What Is the History of the Miniature Train Company?

The Miniature Train and Railway Company was established in 1932 by Paul Allen Sturtevant, who also owned a machine shop in Glen Ellyn, Illinois. The company offered train sets for sale and lease to stores, carnivals and fairs. Post World War II, the company built the G-12 and G-16 train sets. In November 1956, the Allen Herschell Company purchased the Miniature Train Company.

In 1928, Paul built a 7.24-inch gauge scale model of a Chicago and Northwestern steam locomotive and installed the track around his home. In 1932, Paul leased his model train to his neighbor, a Sears executive, to run it at one of his stores during Christmas. The model became a huge attraction for the kids, who lined up to ride the train. Paul started his miniature train company the same year and received requests from various store managers for similar trains.

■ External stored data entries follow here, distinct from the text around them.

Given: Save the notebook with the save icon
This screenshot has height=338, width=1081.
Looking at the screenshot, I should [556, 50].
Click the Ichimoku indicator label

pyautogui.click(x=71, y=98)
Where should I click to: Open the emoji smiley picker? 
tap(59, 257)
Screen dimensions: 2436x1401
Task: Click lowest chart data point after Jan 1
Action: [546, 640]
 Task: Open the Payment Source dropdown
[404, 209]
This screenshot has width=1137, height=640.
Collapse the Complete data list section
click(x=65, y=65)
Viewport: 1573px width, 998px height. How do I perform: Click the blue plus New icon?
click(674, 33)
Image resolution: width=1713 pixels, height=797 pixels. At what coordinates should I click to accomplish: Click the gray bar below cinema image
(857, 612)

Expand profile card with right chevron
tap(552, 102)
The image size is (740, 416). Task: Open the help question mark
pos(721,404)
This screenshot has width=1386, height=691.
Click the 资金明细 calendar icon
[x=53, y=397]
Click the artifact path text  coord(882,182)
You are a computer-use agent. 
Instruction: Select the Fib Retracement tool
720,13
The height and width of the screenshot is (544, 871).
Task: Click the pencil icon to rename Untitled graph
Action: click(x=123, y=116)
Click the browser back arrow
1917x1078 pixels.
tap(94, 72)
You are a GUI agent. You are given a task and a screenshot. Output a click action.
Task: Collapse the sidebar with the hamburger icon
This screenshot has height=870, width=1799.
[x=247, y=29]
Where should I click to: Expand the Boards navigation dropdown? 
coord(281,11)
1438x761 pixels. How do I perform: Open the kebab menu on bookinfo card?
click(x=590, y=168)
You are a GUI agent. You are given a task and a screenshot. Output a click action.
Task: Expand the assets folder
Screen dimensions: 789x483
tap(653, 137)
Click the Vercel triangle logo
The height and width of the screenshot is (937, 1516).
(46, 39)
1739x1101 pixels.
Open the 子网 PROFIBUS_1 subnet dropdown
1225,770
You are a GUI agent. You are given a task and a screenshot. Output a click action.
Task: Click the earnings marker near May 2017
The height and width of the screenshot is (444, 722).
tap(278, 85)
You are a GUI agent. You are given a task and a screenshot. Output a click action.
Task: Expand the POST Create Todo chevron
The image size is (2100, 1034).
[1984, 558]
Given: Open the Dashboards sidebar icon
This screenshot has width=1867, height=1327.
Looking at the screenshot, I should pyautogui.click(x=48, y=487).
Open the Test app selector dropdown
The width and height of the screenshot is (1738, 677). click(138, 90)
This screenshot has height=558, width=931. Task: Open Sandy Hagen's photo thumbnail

Paul built the models of the diesel powered Burlington Zephyr and the Rock Island E1 locomotives with 12-inch track gauges. The company’s manufacturing plant was located in Addison, Illinois and moved to Rensselaer, Indiana in April 1948. In 1946, the company introduced the G-16 train set, which ran on a 16-inch gauge track.

The company was sold to the Allen Herschell Company, which continued to manufacture the G-16s under the MTC name until 1963.